From the moment her own people’s phones died, the witness started looking for them. “Around 7:30 someone picked up on 199. I told him I want to know what’s going on in Mati, they have four people, he said no “I don’t have anything, put the phone down and I’ll pick you up”. Of course he never got me.
I heard from somewhere that they started taking people to the hospitals and I’m talking to people to disperse to the hospitals… I hear that they are bringing people to the port of Rafina and I take bathrobes and towels and we head there. I was trying to find one of my own. Around 12 to one, I see someone I know coming out of a boat and he tells me there are many dead people behind and that’s where my legs were cut off. I could not believe that my people would not be saved. At 5 am the last boats were bringing foreign tourists and I ask if they will bring others. They tell me we will keep looking. We went to the port authority and we declare them missing.”
The witness also had to deal with the fact that her sister’s other son was outside of Athens and arranged for him to return. “When my nephew arrived, we went to Mati, the first thing we saw were burnt cars, we faced a scene of war, the wildness of the landscape was indescribable, he went with a friend and at some point they found our cars, intact. We kept searching for days. Eventually, they were identified through DNA.
The next few years were very difficult, I was afraid he wouldn’t hurt himself, he wouldn’t get involved, our lives were all ashes, we had to be born again and move on. It is something for us that will never pass, our life has become much worse in all areas, it is unimaginable that this happened 32 kilometers from the Hellenic Parliament, 104 people were burned, 58 burned, people drowned in the sea, it cannot be random event, definitely something went wrong, no business was done that day.”
The witness even said that she was lucky that she managed to leave at that time, as five minutes later a patrol car was sending people to Mati.
“They messed with us, they shook their finger at us, they did not respect us neither before the fire, nor after. Unfortunately, we felt that we were not being listened to by the previous Court”, the witness also emphasized.
“Pure Black”
Angeliki Palaiologopoulou, who was with the sister and son of the previous witness in the car, described a large explosion and falling as she characteristically said “absolute black”.
“For a long time there were voices, screams, I didn’t know what to do, a man grabs me and says “we’re burning, come on”, I knew there was a beach, I went down 60 steps, when I went down it also exploded”, he told the court, while afterwards as he described staying four hours at sea.
As the witnesses said they were waiting for help but it never came. “At some point we heard a faint light and heard from Duduka that two fishing boats will come,” said the witness.
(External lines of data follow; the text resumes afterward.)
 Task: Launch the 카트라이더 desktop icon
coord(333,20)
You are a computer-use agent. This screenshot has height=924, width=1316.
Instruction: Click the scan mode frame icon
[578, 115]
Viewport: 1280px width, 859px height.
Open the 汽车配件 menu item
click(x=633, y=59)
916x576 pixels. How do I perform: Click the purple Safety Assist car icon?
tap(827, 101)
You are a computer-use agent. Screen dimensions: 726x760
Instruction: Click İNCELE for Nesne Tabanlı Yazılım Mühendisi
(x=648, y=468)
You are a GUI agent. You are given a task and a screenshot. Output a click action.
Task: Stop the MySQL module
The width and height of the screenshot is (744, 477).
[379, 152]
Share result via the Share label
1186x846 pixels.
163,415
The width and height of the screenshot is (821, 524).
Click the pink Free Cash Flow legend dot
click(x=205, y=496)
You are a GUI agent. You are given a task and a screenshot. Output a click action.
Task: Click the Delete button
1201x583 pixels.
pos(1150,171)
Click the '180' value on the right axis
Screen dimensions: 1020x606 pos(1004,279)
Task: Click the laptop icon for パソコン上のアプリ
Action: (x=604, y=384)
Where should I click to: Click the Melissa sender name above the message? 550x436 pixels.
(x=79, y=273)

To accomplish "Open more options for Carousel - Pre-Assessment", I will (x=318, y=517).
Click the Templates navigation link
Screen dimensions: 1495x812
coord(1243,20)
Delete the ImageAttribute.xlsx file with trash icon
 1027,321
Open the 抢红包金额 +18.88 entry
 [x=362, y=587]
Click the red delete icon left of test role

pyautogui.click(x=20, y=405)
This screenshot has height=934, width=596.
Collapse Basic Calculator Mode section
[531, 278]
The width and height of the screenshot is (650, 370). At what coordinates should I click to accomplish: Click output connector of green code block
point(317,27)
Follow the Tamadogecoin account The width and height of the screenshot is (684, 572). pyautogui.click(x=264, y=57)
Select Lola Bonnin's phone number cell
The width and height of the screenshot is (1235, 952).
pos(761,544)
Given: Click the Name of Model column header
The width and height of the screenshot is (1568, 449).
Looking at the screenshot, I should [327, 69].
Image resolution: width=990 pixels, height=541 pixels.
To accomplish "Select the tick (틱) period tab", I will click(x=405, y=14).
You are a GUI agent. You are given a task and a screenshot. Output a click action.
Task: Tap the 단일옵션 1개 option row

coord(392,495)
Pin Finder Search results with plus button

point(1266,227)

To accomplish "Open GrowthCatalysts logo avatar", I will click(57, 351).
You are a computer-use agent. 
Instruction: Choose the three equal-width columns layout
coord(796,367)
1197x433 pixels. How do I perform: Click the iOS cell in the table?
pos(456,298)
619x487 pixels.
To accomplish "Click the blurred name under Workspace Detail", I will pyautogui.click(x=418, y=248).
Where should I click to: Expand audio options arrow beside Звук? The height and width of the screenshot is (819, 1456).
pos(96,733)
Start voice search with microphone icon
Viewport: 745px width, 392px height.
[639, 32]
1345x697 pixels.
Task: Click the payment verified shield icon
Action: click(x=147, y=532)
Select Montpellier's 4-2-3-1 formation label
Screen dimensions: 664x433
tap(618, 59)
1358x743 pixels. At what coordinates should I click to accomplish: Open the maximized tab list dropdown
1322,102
Then, as he described when he heard on the news that “the prime minister and the others said that everything went well”, he thought that the people who were together might have survived. “Inside me I thought they wouldn’t live. Having lived through all this,” the witness emphasized.
“We went to the sea, very hot air was coming”
Eleni Papapostolou, together with her mother and her priest-father, fought the same struggle in the sea to be saved. “We went to the sea, very hot air was coming, it was all very worrying, my first concern was my father, because of his state of health…”, described the witness.
As he said at one point the scene became “more threatening, more intense, explosions started to be heard, for me it was war, everything went black”.
The witness tearfully recounted her father’s last moments. “When the sea started to get rough, I was trying with my mother to keep my father afloat, the waves were coming against us. Then for the first time I heard my father calling for help, I was very tired but I did everything to keep him afloat (crying), this lasted for an hour. He puts his hands up and says ‘God forgive me’, he turns to my mother ‘thank you for everything you’ve done for me’ and he says ‘to everyone…’ and that was his last word, he snorted and left life” said the witness.
The relatives of the victims, however, were also troubled when they had to provide DNA to identify their own people in order to be able to bury them, as the witness described in her testimony.
The trial continues on Monday, September 2.